ECLI:NL:RVS:2015:3736
Raad van State
- Hoger beroep
- P.J.J. van Buuren
- N. Verheij
- A. Hammerstein
- Rechtspraak.nl
Hoger beroep tegen besluit minister van Infrastructuur en Milieu inzake nadeelcompensatie voor de aanleg van de Westrandweg te Amsterdam
In deze zaak gaat het om een hoger beroep van de besloten vennootschap met beperkte aansprakelijkheid [appellant] tegen een uitspraak van de rechtbank Amsterdam. De rechtbank had eerder het beroep van [appellant] ongegrond verklaard, nadat de minister van Infrastructuur en Milieu een verzoek om nadeelcompensatie gedeeltelijk had toegewezen. De minister had in 2013 besloten dat de schade die [appellant] had geleden door de aanleg van de Westrandweg, voorzienbaar was en dat hij het risico van waardedaling van zijn woning had aanvaard. De rechtbank oordeelde dat de minister terecht had gesteld dat de Westrandweg ten tijde van de aankoop van het perceel voorzienbaar was.

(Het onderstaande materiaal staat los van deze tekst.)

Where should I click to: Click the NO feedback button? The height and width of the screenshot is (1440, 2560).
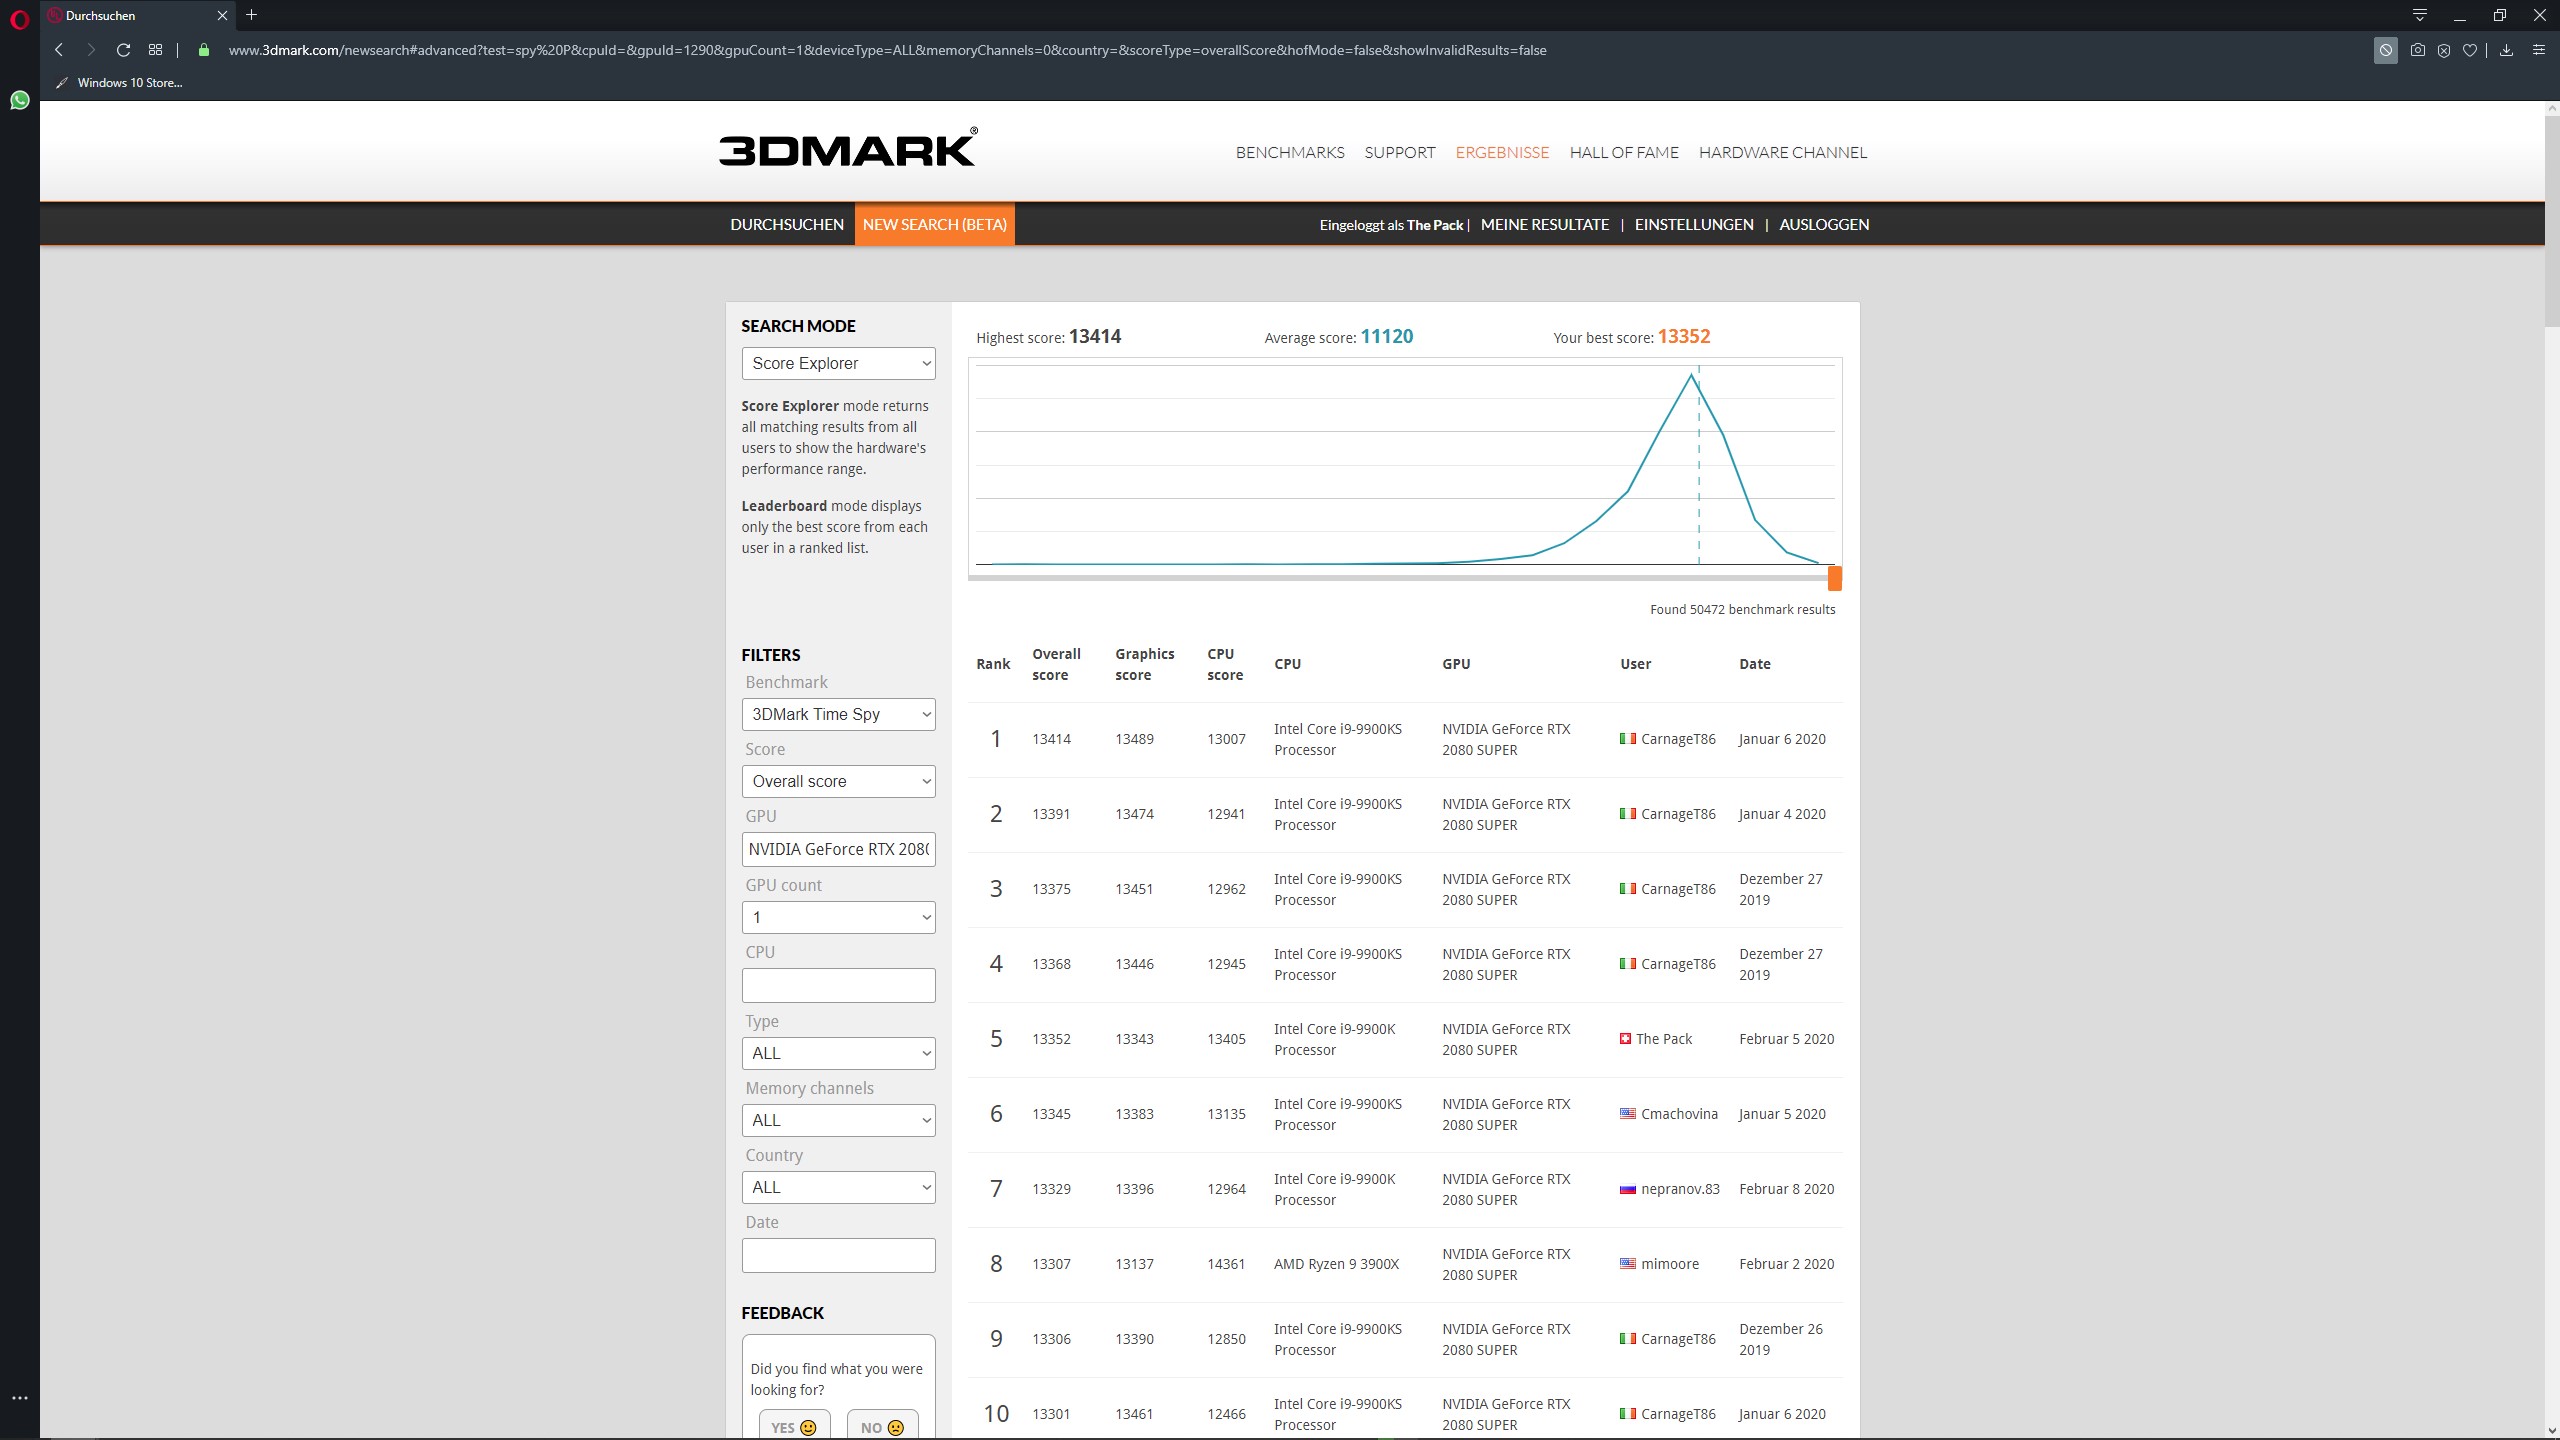(x=882, y=1427)
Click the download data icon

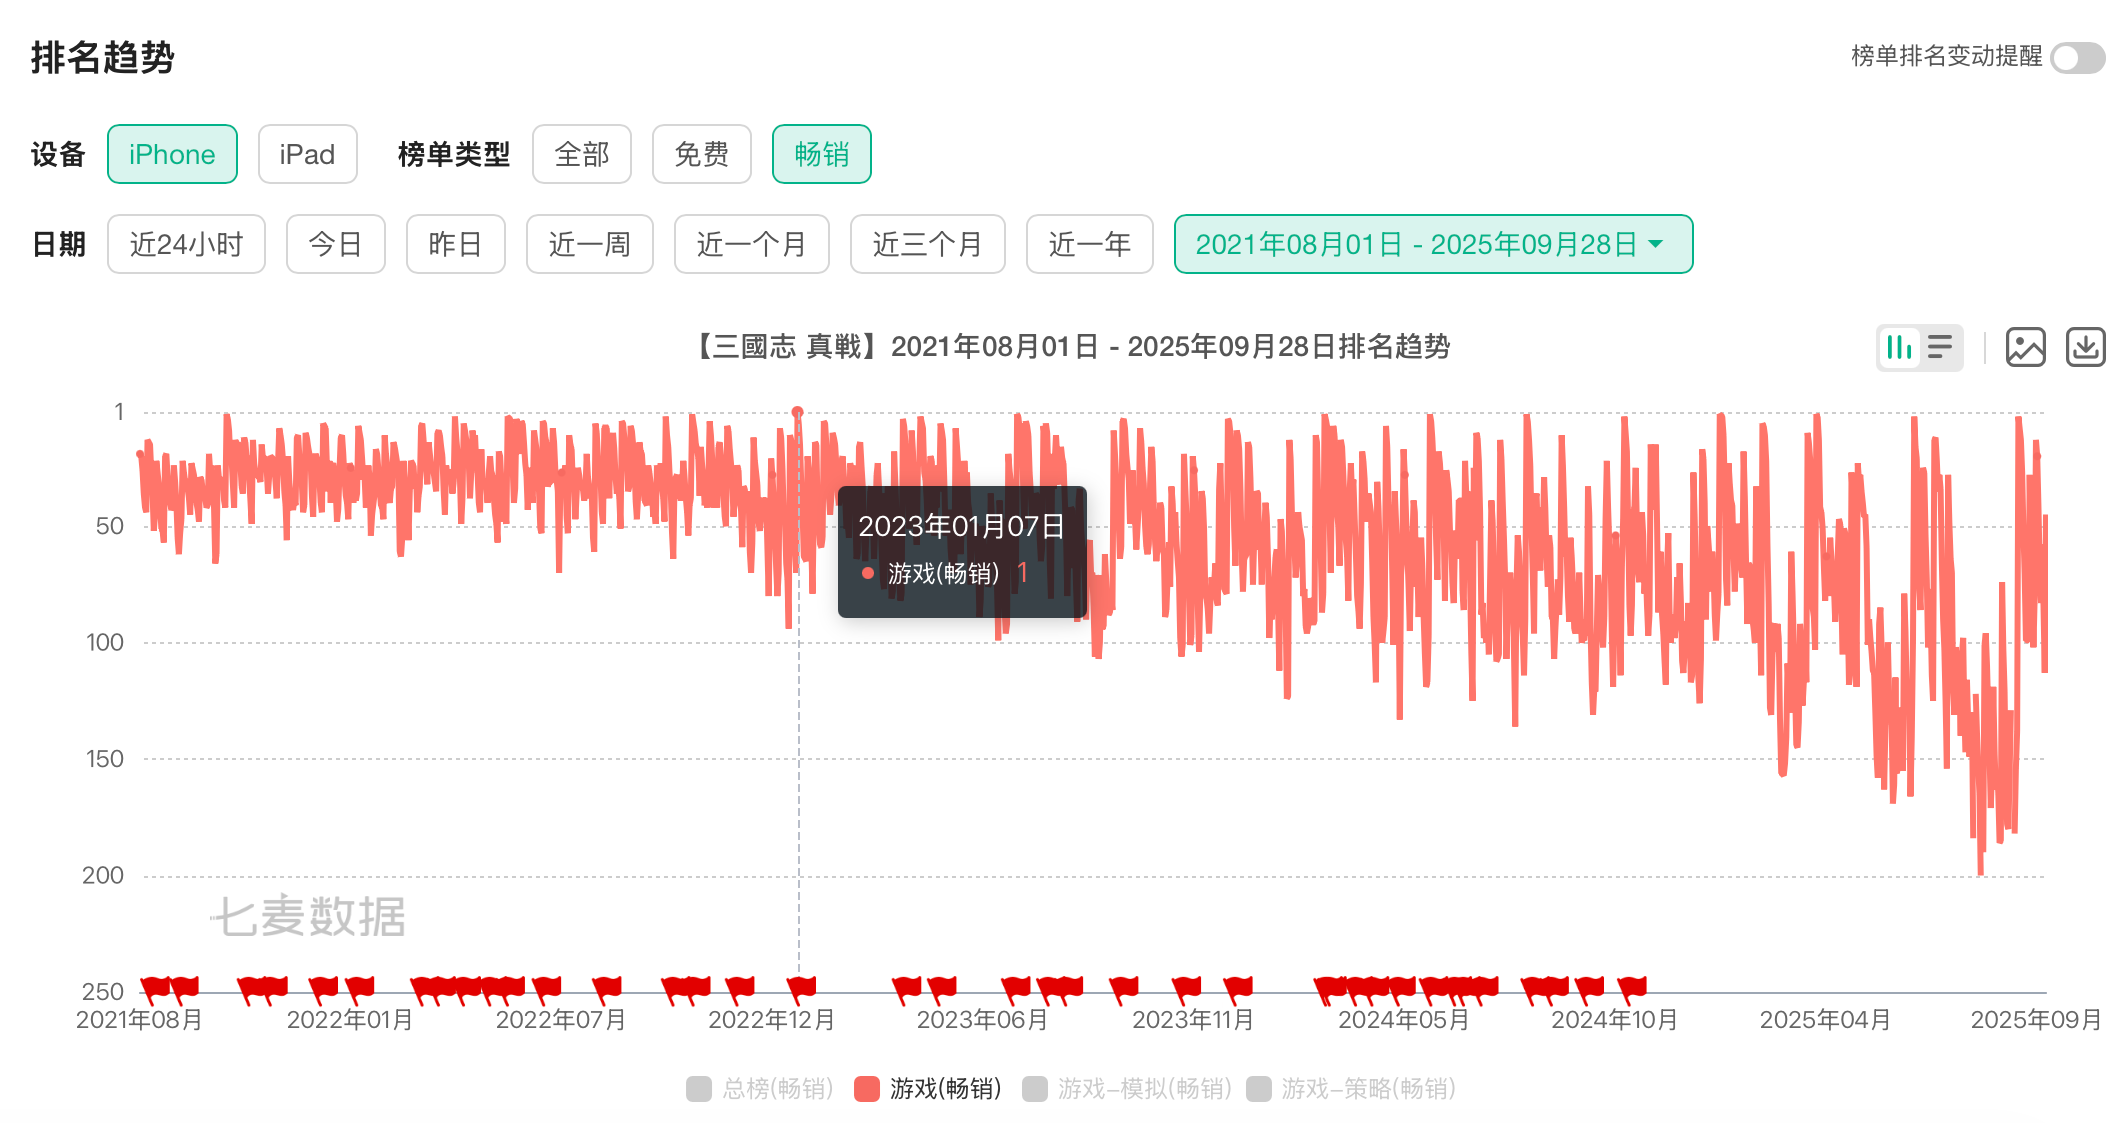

In hoger beroep betoogde [appellant] dat de rechtbank ten onrechte had geoordeeld dat de schade niet voor vergoeding in aanmerking kwam. De Afdeling bestuursrechtspraak van de Raad van State heeft de zaak op 27 oktober 2015 behandeld. De Afdeling oordeelde dat de rechtbank niet had onderkend dat de aankoop van het perceel door de stichting na 1 januari 1999 had plaatsgevonden, en dat de minister gehouden was om een deel van de schade te vergoeden. De Afdeling verklaarde het hoger beroep gegrond en vernietigde de uitspraak van de rechtbank. De minister werd veroordeeld tot betaling van een schadevergoeding van € 10.730,00, vermeerderd met wettelijke rente, en tot vergoeding van proceskosten.